Required action: From the first line to the last, output the entries exactly.

::: Data for the task :::

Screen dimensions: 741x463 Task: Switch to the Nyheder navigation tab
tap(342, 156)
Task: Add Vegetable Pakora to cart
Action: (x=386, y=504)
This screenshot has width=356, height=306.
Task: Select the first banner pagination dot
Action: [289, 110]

:::

Result for this exercise:
Screen dimensions: 741x463 Task: Switch to the Nyheder navigation tab
tap(342, 156)
Task: Add Vegetable Pakora to cart
Action: (x=386, y=504)
This screenshot has width=356, height=306.
Task: Select the first banner pagination dot
Action: [289, 110]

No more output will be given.